Can I recover from 'Too many connections' without restarting MySQL?

Yes, you can connect as root (even when max_connections is reached) because root has a reserved connection slot (extra_connections). Run 'mysql -u root -p' and either increase max_connections dynamically: 'SET GLOBAL max_connections=1000;' or kill idle connections: 'SHOW PROCESSLIST;' then 'KILL id;'. After that, update the config file permanently.

What is the default max_connections in MySQL 8.0?

The default is 151. However, on some cloud instances (e.g., AWS RDS), the default may be higher. Check with 'SHOW VARIABLES LIKE 'max_connections';'. If you have many concurrent users, increase it — but monitor memory usage as each connection uses about 2MB.

How do I find which application is causing the most connections?

Run 'SELECT user, host, count(*) FROM information_schema.processlist GROUP BY user, host ORDER BY count(*) DESC;' This shows the count per user and host.
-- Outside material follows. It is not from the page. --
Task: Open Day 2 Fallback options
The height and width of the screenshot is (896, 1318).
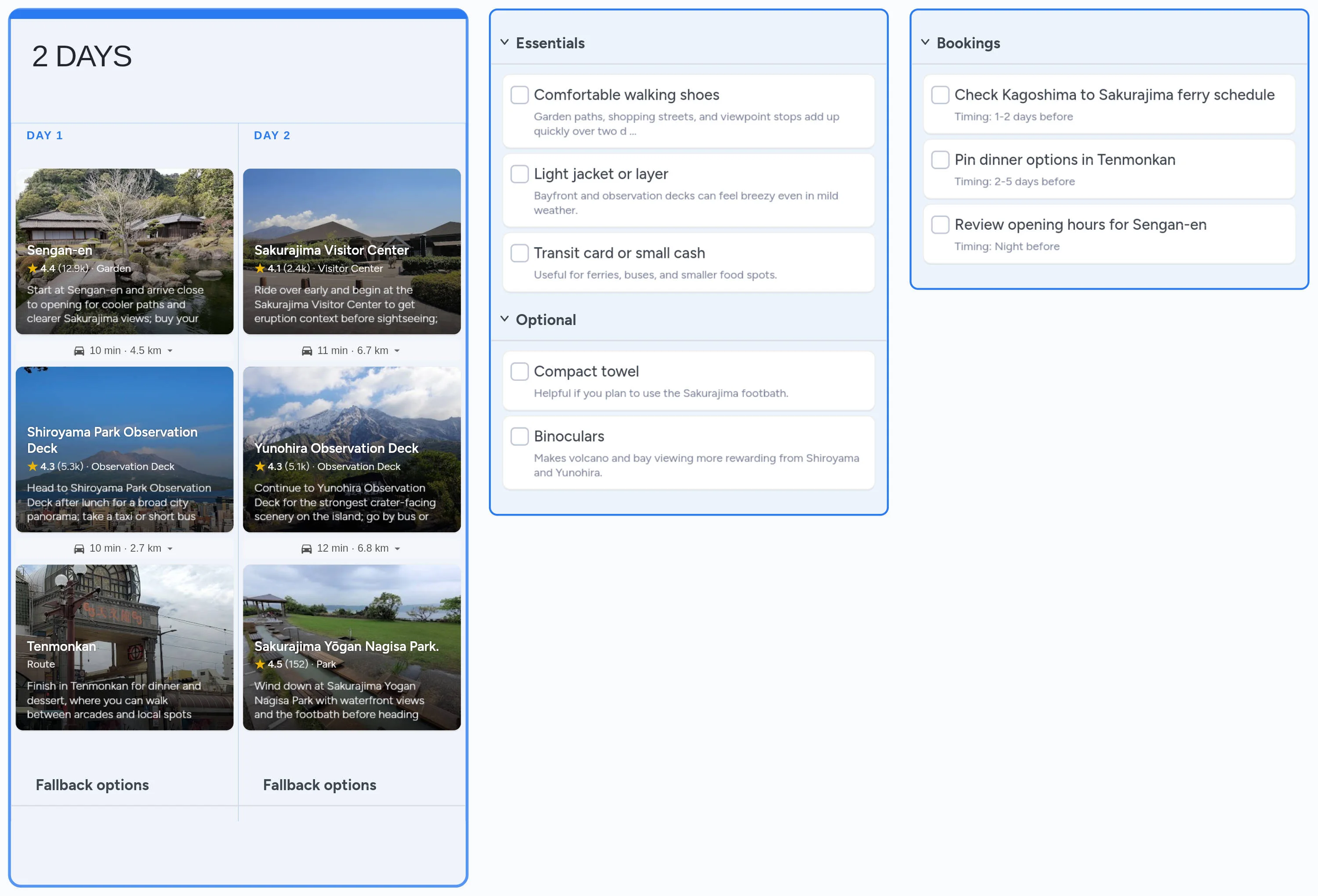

If you have multiple apps using the same MySQL user, differentiate by host (each app server has a different IP). You can also check the 'info' column for running queries.

What is thread_cache_size and does it affect 'Too many connections'?

thread_cache_size determines how many threads MySQL caches for reuse after a connection closes. Default is 8. If set to 0, threads are destroyed after each disconnect, causing overhead. A higher cache reduces the need to create new threads, which can help prevent spikes in thread count during connection churn. Set it to a value like 100 to smooth out connection bursts.